_Brief_: Print the records exactly as they are written.

_Provided data_:
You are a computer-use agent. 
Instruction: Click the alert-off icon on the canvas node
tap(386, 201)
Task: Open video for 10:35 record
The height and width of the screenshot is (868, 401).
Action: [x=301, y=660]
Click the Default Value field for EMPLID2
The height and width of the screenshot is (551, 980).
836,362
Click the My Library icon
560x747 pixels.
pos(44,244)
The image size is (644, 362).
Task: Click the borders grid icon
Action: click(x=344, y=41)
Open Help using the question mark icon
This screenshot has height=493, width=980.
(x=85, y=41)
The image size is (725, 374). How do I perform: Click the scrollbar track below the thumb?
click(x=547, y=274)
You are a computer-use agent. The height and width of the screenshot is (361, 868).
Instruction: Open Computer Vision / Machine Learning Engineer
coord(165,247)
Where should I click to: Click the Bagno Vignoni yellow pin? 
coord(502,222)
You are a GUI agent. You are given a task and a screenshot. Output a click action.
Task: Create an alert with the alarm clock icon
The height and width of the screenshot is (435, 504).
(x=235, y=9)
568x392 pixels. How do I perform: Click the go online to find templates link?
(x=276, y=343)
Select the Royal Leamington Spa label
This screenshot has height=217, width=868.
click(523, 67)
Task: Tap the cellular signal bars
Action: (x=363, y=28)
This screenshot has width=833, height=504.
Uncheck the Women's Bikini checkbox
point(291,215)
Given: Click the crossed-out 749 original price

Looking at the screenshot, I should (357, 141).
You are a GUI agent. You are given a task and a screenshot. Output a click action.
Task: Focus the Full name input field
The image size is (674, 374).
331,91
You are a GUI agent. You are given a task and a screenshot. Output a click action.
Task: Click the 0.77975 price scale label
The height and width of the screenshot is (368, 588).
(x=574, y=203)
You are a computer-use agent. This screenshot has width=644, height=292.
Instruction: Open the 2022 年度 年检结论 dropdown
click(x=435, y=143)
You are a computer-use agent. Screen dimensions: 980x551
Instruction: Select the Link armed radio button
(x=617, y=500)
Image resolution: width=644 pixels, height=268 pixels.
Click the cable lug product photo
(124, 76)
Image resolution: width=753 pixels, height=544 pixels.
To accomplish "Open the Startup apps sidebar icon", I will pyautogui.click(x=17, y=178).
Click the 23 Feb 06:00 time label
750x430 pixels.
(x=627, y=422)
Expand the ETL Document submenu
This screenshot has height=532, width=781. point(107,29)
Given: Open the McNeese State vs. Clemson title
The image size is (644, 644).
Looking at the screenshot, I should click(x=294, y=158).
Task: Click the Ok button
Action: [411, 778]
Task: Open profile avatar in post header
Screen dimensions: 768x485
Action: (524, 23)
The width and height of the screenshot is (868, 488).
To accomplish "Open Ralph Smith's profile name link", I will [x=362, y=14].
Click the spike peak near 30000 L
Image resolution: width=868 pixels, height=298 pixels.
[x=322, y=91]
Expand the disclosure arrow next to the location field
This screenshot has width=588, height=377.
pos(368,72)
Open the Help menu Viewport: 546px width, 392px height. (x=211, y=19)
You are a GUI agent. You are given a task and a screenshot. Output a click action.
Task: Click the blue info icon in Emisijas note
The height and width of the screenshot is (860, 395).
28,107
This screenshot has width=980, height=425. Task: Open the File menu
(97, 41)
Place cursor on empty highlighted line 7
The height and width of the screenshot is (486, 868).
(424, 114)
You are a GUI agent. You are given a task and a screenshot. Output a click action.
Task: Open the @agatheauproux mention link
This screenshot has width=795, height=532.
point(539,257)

_Task output_:
You are a computer-use agent. 
Instruction: Click the alert-off icon on the canvas node
tap(386, 201)
Task: Open video for 10:35 record
The height and width of the screenshot is (868, 401).
Action: [x=301, y=660]
Click the Default Value field for EMPLID2
The height and width of the screenshot is (551, 980).
836,362
Click the My Library icon
560x747 pixels.
pos(44,244)
The image size is (644, 362).
Task: Click the borders grid icon
Action: click(x=344, y=41)
Open Help using the question mark icon
This screenshot has height=493, width=980.
(x=85, y=41)
The image size is (725, 374). How do I perform: Click the scrollbar track below the thumb?
click(x=547, y=274)
You are a computer-use agent. The height and width of the screenshot is (361, 868).
Instruction: Open Computer Vision / Machine Learning Engineer
coord(165,247)
Where should I click to: Click the Bagno Vignoni yellow pin? 
coord(502,222)
You are a GUI agent. You are given a task and a screenshot. Output a click action.
Task: Create an alert with the alarm clock icon
The height and width of the screenshot is (435, 504).
(x=235, y=9)
568x392 pixels. How do I perform: Click the go online to find templates link?
(x=276, y=343)
Select the Royal Leamington Spa label
This screenshot has height=217, width=868.
click(523, 67)
Task: Tap the cellular signal bars
Action: (x=363, y=28)
This screenshot has width=833, height=504.
Uncheck the Women's Bikini checkbox
point(291,215)
Given: Click the crossed-out 749 original price

Looking at the screenshot, I should (357, 141).
You are a GUI agent. You are given a task and a screenshot. Output a click action.
Task: Focus the Full name input field
The image size is (674, 374).
331,91
You are a GUI agent. You are given a task and a screenshot. Output a click action.
Task: Click the 0.77975 price scale label
The height and width of the screenshot is (368, 588).
(x=574, y=203)
You are a computer-use agent. This screenshot has width=644, height=292.
Instruction: Open the 2022 年度 年检结论 dropdown
click(x=435, y=143)
You are a computer-use agent. Screen dimensions: 980x551
Instruction: Select the Link armed radio button
(x=617, y=500)
Image resolution: width=644 pixels, height=268 pixels.
Click the cable lug product photo
(124, 76)
Image resolution: width=753 pixels, height=544 pixels.
To accomplish "Open the Startup apps sidebar icon", I will pyautogui.click(x=17, y=178).
Click the 23 Feb 06:00 time label
750x430 pixels.
(x=627, y=422)
Expand the ETL Document submenu
This screenshot has height=532, width=781. point(107,29)
Given: Open the McNeese State vs. Clemson title
The image size is (644, 644).
Looking at the screenshot, I should click(x=294, y=158).
Task: Click the Ok button
Action: [411, 778]
Task: Open profile avatar in post header
Screen dimensions: 768x485
Action: (524, 23)
The width and height of the screenshot is (868, 488).
To accomplish "Open Ralph Smith's profile name link", I will [x=362, y=14].
Click the spike peak near 30000 L
Image resolution: width=868 pixels, height=298 pixels.
[x=322, y=91]
Expand the disclosure arrow next to the location field
This screenshot has width=588, height=377.
pos(368,72)
Open the Help menu Viewport: 546px width, 392px height. (x=211, y=19)
You are a GUI agent. You are given a task and a screenshot. Output a click action.
Task: Click the blue info icon in Emisijas note
The height and width of the screenshot is (860, 395).
28,107
This screenshot has width=980, height=425. Task: Open the File menu
(97, 41)
Place cursor on empty highlighted line 7
The height and width of the screenshot is (486, 868).
(424, 114)
You are a GUI agent. You are given a task and a screenshot. Output a click action.
Task: Open the @agatheauproux mention link
This screenshot has width=795, height=532.
point(539,257)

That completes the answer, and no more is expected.